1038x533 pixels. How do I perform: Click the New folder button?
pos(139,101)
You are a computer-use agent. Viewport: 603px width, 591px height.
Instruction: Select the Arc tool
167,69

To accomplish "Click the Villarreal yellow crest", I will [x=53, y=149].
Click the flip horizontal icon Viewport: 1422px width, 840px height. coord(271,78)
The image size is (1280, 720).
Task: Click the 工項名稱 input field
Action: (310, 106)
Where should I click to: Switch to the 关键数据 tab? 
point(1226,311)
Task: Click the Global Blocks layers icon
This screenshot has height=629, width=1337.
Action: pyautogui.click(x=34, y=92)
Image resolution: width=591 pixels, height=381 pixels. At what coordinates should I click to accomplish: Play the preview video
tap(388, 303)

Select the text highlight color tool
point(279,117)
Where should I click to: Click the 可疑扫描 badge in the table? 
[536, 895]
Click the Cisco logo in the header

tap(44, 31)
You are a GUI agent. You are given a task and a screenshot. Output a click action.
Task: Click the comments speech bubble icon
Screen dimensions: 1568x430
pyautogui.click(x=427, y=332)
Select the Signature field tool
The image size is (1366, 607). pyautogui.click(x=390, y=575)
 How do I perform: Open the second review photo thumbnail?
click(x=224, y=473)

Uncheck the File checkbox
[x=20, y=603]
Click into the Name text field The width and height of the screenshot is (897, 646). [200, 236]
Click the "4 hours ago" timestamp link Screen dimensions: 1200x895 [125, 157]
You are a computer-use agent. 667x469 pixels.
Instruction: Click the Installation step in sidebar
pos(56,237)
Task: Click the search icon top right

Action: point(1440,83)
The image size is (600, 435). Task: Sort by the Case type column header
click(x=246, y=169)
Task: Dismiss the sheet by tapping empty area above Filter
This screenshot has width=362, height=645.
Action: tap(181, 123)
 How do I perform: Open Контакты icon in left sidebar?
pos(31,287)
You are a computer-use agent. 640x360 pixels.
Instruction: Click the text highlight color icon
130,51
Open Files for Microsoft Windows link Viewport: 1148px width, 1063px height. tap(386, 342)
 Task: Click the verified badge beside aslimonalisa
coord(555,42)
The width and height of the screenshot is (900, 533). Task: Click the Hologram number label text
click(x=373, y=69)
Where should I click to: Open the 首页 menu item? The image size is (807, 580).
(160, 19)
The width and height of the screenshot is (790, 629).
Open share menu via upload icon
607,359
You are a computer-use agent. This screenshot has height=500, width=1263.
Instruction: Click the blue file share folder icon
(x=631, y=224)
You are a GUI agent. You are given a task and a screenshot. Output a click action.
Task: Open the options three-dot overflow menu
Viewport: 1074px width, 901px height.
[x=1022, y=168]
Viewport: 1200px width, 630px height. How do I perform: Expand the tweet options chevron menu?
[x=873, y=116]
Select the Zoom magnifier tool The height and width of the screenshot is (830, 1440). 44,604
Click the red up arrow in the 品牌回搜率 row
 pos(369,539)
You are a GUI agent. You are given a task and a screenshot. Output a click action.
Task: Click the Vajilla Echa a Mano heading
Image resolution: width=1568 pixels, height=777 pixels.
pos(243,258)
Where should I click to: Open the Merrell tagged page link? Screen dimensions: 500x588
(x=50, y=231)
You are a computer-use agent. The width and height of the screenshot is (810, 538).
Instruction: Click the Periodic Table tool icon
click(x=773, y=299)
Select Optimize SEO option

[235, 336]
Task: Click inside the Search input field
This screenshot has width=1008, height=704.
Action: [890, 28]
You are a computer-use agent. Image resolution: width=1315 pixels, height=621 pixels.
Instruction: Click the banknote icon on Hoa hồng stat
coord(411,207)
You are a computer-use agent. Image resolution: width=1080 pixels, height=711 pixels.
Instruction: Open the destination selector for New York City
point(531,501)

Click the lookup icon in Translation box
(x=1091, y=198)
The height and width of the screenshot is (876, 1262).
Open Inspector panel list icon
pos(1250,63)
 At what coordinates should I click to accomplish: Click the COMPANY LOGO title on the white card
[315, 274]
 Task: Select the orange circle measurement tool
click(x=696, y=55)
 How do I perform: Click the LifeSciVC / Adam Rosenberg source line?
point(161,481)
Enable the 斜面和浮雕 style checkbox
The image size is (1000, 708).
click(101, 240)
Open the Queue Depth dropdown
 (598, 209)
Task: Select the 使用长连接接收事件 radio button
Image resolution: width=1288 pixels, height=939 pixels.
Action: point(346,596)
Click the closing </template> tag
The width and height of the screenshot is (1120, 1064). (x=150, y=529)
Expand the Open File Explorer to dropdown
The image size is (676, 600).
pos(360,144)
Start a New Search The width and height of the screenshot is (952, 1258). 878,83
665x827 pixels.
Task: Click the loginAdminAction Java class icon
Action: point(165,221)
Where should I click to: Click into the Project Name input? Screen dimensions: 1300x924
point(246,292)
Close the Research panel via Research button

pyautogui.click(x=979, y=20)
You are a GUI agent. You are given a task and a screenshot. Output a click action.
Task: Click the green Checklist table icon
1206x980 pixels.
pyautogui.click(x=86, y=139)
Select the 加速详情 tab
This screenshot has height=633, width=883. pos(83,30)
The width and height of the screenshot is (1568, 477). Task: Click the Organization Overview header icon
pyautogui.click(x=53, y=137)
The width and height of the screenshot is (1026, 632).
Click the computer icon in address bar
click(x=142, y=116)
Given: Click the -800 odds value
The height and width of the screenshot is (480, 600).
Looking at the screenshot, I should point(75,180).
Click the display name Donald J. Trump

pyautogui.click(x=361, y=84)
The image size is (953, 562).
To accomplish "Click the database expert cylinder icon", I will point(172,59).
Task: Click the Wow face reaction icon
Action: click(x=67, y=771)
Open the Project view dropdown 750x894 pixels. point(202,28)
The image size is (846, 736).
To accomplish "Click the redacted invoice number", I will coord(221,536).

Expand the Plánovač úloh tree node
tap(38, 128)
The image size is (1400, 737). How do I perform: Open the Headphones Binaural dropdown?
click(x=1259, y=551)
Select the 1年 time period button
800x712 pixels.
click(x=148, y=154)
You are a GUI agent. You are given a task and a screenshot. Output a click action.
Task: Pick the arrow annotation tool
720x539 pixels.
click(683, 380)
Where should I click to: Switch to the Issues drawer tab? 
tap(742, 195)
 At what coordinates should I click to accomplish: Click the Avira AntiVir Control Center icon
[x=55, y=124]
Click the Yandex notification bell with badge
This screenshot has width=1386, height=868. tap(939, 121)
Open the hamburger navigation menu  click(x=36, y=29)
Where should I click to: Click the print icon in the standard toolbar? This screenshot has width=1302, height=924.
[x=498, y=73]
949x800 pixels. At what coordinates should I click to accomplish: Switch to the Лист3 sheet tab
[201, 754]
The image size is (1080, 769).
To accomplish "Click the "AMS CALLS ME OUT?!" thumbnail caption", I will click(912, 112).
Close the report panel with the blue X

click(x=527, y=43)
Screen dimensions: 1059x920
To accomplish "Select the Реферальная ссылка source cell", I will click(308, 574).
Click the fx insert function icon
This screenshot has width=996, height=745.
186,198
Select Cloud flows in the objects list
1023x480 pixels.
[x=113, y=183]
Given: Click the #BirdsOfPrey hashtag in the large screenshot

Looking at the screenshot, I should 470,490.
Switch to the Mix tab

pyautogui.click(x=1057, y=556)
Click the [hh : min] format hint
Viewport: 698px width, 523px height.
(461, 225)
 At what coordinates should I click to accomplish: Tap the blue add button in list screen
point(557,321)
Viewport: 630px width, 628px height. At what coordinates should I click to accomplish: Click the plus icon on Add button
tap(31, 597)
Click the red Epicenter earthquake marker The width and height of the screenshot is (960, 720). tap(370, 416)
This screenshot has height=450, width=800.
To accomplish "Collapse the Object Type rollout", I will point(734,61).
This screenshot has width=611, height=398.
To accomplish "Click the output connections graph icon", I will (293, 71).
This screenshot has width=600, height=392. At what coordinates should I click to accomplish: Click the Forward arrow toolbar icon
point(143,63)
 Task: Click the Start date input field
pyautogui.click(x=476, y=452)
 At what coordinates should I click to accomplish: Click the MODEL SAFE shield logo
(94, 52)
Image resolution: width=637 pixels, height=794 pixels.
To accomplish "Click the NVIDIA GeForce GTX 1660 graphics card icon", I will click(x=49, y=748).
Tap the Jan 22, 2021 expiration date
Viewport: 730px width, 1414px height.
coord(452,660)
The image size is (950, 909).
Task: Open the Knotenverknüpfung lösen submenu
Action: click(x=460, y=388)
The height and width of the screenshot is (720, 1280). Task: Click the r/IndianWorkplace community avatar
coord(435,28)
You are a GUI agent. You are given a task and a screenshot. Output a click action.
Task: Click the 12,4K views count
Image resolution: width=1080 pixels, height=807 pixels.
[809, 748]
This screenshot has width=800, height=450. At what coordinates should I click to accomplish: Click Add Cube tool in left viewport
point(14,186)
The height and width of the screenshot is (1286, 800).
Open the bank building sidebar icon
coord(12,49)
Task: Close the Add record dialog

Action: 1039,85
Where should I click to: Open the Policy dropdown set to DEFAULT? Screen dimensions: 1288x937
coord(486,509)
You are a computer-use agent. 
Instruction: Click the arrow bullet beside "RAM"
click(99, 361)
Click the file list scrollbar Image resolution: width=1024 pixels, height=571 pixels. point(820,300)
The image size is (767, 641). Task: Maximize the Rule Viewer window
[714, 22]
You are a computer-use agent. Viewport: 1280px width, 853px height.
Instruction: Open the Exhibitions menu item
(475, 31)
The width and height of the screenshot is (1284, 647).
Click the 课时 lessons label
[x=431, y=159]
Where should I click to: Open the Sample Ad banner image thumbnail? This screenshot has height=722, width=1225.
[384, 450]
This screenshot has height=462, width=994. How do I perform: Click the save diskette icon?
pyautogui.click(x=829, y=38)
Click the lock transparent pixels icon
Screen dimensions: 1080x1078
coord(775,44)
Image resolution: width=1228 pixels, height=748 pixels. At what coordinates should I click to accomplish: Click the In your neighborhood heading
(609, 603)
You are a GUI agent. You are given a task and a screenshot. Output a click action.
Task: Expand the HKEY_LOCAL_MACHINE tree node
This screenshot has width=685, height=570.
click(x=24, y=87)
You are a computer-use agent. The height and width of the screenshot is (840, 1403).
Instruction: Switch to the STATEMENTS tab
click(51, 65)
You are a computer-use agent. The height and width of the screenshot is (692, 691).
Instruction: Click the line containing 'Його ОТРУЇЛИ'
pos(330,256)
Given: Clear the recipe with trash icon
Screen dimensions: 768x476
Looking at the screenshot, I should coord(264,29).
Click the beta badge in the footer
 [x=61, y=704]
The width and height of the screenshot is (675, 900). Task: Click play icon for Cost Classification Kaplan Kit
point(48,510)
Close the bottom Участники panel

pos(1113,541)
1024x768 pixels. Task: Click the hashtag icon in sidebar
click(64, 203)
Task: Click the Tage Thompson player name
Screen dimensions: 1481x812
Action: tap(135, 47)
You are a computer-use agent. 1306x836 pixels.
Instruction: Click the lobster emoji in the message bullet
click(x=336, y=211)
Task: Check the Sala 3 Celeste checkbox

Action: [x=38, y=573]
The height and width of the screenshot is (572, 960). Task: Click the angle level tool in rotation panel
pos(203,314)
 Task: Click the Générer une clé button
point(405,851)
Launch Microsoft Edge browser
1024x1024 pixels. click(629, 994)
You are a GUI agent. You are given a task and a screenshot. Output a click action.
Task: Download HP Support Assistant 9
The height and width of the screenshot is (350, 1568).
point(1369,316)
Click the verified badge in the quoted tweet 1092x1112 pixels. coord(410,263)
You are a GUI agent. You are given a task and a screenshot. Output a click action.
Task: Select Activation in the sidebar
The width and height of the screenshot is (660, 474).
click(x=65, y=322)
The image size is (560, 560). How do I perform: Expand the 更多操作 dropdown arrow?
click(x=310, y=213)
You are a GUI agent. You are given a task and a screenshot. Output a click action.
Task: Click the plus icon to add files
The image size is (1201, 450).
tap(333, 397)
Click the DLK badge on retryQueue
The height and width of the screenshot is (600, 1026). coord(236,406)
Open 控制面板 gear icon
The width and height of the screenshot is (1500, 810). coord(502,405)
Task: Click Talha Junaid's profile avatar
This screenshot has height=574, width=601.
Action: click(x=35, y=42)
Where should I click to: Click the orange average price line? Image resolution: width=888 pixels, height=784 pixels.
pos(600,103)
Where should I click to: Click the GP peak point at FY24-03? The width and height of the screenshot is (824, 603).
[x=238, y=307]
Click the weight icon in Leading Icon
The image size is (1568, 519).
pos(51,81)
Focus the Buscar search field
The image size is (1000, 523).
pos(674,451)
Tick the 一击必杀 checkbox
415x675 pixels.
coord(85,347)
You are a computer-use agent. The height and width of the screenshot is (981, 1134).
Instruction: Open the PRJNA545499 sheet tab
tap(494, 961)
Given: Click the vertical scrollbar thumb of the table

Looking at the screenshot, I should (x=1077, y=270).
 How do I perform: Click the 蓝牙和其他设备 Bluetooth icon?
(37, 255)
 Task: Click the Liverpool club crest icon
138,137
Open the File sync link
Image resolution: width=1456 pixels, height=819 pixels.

+--

__Task item__: Out of the entries above, write out only the lines between the line holding "This screenshot has width=600, height=392." and the line holding "Image resolution: width=637", inclusive, each exactly as given.

__Answer box__:
This screenshot has width=600, height=392. At what coordinates should I click to accomplish: Click the Forward arrow toolbar icon
point(143,63)
 Task: Click the Start date input field
pyautogui.click(x=476, y=452)
 At what coordinates should I click to accomplish: Click the MODEL SAFE shield logo
(94, 52)
Image resolution: width=637 pixels, height=794 pixels.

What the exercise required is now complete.